For greater numbers, look at economy, or astronomy. Here, human brain is naturally quite bad at remembering large numbers; for example, you hear about "five millions" of this, and "seven billions" of that, and at the end of the day you remember that it was "six point one something", but you're not sure whether the something was millions or billions. That of course defeats the purpose of the entire effort.
The "one weird trick" that works here is to choose a different unit. For example, if you think about economy, don't use euros or dollars, instead, always think about "megaeuros" or "megadollars". For example, if the government spends $600 000 on something, remember (and write it down) as M$0.6. If you do this consistently, you will find it easier to remember the difference between M$0.6 and M$600.
For astronomical bodies, it helps to notice the relative sizes. It is nice to know the diameter of Earth and Moon in miles or kilometers, but it's easier to remember that Moon is about 1/4 the size of Earth. So when you e.g. learn about the size of Pluto, immediately check "so is it bigger or smaller than Earth?".
comment by RHollerith (rhollerith_dot_com) · 2024-09-12T15:27:35.694Z · LW(p) · GW(p)
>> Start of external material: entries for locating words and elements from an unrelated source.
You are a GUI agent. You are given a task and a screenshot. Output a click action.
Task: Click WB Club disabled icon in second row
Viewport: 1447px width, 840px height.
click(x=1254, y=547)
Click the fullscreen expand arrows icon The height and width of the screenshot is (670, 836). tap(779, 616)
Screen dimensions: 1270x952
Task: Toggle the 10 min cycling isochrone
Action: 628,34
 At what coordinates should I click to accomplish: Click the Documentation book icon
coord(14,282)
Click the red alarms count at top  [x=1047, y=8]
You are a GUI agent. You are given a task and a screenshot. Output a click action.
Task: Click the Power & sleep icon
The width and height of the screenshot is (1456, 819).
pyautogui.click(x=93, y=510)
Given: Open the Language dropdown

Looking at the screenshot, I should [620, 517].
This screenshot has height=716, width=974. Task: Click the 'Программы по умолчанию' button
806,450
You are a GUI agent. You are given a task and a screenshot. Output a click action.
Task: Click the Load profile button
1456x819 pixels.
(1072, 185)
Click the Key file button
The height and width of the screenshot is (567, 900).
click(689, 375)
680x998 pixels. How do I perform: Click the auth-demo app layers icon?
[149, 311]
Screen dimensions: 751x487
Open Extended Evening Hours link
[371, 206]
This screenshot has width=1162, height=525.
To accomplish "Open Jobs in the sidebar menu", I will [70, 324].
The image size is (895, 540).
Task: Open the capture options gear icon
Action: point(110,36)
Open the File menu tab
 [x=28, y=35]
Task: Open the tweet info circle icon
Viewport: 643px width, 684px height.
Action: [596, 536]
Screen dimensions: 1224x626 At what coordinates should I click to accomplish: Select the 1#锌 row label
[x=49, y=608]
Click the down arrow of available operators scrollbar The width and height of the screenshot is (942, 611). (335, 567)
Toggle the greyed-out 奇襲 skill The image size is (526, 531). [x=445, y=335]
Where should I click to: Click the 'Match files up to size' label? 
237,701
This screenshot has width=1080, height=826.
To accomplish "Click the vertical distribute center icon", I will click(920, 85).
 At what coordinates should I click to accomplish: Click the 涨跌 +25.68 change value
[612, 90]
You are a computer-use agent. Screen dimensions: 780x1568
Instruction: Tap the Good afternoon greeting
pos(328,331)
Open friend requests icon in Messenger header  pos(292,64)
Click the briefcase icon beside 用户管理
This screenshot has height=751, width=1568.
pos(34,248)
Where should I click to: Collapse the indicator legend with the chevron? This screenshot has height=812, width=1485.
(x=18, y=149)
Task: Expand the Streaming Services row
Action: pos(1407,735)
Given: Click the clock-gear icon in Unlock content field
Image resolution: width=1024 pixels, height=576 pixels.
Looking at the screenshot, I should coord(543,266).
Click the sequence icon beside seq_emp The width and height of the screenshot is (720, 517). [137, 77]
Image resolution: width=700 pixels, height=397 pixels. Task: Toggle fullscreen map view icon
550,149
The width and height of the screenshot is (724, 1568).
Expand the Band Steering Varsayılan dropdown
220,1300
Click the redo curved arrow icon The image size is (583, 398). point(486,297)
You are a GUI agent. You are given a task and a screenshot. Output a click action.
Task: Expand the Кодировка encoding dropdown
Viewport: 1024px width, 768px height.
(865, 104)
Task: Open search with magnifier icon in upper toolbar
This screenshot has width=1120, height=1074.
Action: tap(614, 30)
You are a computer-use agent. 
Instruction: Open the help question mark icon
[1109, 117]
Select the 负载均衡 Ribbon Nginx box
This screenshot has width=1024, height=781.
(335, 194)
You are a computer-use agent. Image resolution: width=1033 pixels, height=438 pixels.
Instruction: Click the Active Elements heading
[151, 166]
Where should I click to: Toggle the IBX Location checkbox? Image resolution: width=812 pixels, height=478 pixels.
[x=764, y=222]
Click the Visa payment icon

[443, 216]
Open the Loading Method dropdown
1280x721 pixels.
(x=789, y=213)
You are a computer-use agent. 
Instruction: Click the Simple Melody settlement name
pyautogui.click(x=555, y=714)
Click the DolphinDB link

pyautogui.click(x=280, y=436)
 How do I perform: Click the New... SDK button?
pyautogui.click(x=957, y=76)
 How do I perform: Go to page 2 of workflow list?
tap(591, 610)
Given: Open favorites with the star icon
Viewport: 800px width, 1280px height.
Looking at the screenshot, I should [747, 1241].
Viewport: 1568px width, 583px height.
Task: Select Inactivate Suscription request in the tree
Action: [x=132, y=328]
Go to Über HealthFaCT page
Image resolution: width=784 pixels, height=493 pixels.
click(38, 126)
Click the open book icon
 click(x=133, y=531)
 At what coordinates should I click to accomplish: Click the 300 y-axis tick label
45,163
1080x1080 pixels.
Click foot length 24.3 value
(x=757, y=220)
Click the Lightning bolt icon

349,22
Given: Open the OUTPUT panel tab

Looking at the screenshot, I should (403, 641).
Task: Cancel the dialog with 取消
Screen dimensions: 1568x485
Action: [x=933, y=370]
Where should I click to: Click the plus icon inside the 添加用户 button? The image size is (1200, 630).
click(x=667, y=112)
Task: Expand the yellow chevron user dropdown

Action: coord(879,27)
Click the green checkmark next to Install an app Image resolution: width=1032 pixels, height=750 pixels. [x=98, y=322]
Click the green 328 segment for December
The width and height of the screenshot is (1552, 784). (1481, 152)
We innately know a lot about "the physical environment", but not a lot about math (because the math abilities of your ancestors have not been under selection pressure for any evolutionary-significant length of time). Although it is true that neuroscience has found brain circuitry specialized for understanding non-negative integers, it remains the fact that much more of an educated person's knowledge about math must be acquired through deliberate practice, which is slow, than his or her knowledge about stacking boxes or replacing an alternator in a car.
In summary, there is no analog in math of your experience of having your knowledge about the physical environment unlock just because you chose to pay more attention to the details of your the physical environment.
We all have an innate drive to understand (i.e., curiosity) and also an innate drive to try to win arguments. Unlocking those 2 motivations is the closest analog I can think of to of your experience in the factory of getting a skill or innate ability to unlock, but before you can wield math towards profitable ends, you must spend many hundreds of hours reading about math and doing math. The 2 motivations I just described merely make it possible for you to put in those many hundreds of hours with less use of willpower or discipline.